**Brief**
Working through the data below, reproduce word for word the line with "Task: Open the Help menu" and every line after it, both ends included, and omit the pictures.

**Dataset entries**
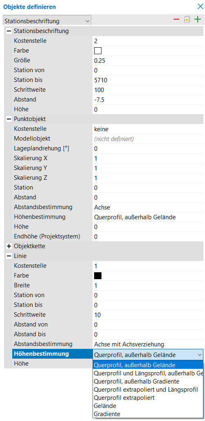205x421 pixels.
Task: Expand the Objektkette section
Action: 9,246
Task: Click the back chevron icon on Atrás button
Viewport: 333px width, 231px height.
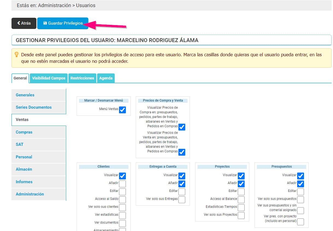Action: pyautogui.click(x=18, y=23)
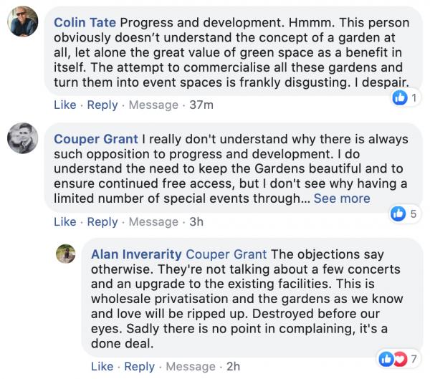The image size is (430, 379).
Task: Open Colin Tate's profile picture
Action: tap(23, 21)
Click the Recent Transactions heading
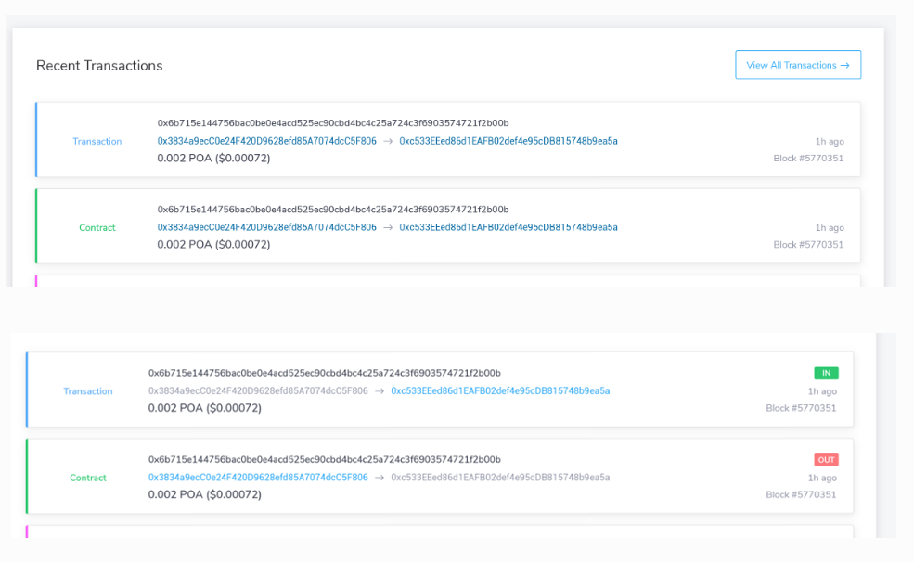This screenshot has width=914, height=562. 99,66
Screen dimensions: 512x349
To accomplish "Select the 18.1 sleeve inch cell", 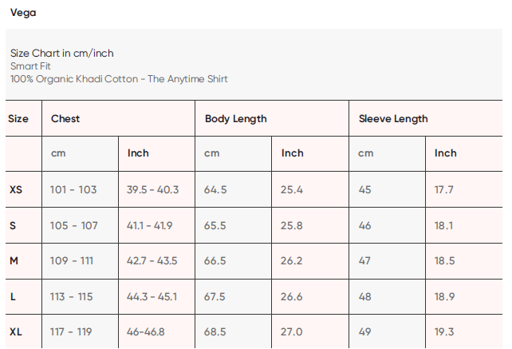I will 445,226.
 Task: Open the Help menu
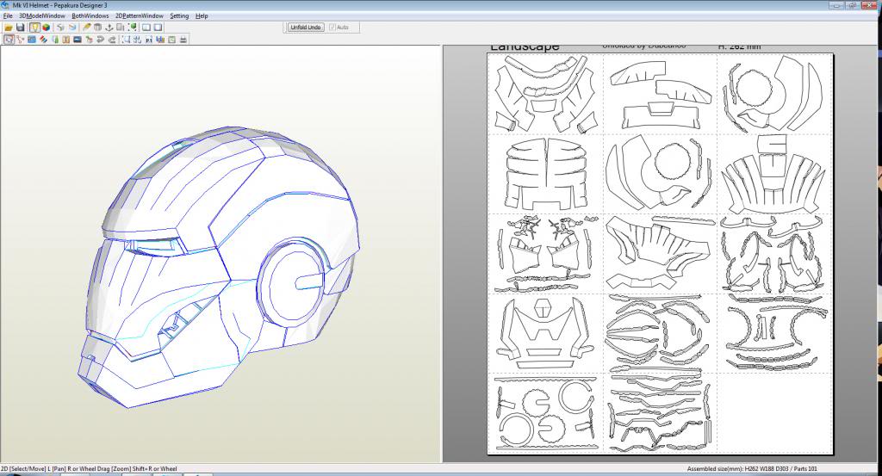coord(202,15)
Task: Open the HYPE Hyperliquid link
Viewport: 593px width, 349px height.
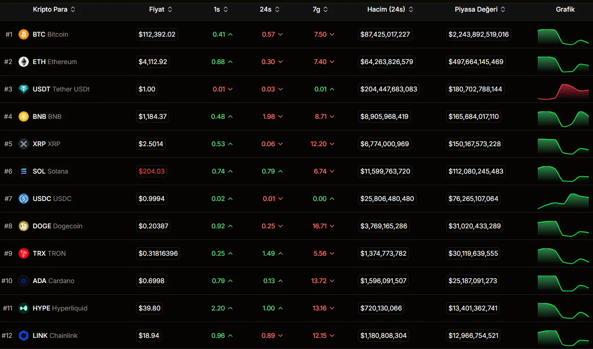Action: point(60,308)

**Response below**
 Task: Open the Help menu
coord(202,15)
Task: Open the HYPE Hyperliquid link
Viewport: 593px width, 349px height.
Action: point(60,308)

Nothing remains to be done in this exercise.